Several technical indicators are cited as evidence:

- Weekly bullish RSI divergence: Price is trending down while the RSI is trending up. The same divergence formed at the last bear market bottom.
- A rare monthly pattern: On the monthly chart, Bitcoin has produced a wick below the 50 simple moving average and then closed above it (in conjunction with logarithmic Bollinger Bands). This pattern has only happened once before — at the end of the 2015 bear market.
- The 200-week (200E) moving average: Bitcoin hitting this level has always been a great time to buy, though it is not necessarily indicative of the absolute bottom. There is a strong chance Bitcoin holds this level.

If that level does not hold, the next reference is the 300-week moving average, currently around $54,000 and potentially closer to $56,000 within a few weeks. It is possible Bitcoin reaches these lower levels, but it is equally possible it bounces from where it is now.

The $60,000 Support Level

A more institutional view on support levels comes from Schwab's director of crypto research, who was asked which levels he is watching, given that the prior weekend Bitcoin fell through the $60,000 mark — a level Michael Sailor had reportedly identified as the bottom during a conversation at the New York Stock Exchange.
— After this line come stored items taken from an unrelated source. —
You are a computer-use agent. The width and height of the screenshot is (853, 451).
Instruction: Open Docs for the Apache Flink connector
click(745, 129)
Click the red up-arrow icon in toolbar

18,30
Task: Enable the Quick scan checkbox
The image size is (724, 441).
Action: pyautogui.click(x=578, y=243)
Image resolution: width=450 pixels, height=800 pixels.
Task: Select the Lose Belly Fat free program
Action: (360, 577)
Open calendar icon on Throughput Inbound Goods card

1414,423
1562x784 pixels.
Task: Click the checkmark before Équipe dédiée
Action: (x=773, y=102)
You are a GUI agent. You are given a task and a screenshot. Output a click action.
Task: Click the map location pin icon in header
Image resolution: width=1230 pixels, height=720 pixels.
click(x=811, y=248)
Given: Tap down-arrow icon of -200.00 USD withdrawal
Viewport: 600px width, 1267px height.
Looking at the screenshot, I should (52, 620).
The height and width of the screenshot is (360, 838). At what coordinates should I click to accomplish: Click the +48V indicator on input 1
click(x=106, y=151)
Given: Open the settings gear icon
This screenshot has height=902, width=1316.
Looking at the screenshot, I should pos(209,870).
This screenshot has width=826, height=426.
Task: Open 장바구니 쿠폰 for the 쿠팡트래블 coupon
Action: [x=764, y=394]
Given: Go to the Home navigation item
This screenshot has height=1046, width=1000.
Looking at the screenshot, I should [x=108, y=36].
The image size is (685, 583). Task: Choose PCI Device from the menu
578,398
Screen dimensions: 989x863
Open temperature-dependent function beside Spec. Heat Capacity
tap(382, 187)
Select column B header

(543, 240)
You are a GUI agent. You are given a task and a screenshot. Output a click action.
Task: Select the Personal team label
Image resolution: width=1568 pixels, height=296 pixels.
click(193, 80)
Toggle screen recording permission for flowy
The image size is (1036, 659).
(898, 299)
The response was that there is pretty strong fundamental support near $60,000, which is exactly what played out. He cautioned that the existence of support does not mean price cannot briefly trade through it. Two fundamentals reinforce this level:

1. The 200-week moving average sits at roughly $60,000, and this has typically been an area of support in large bear markets.
2. Miner production costs: The miners with the lowest energy costs and the most efficient ASIC fleets mine Bitcoin in the low $60,000s. That figure represents their cost to produce a Bitcoin, making it a genuinely meaningful fundamental floor where Bitcoin has historically found support.

A Tale of Two Sentiments

Perhaps the most striking observation is the divergence in sentiment. On the Wall Street side, even with prices down, most people involved in digital assets are remarkably positive. Financial firms all over the world are looking to add blockchain to their businesses, are exploring tokenization, and are offering crypto products to their customers. The result is a real divergence in mood — one's perspective on the current market depends heavily on where one sits within the crypto ecosystem. Retail investors fixated on falling prices see weakness, while institutional players building infrastructure for the long term see opportunity and an industry steadily integrating into the core of global finance.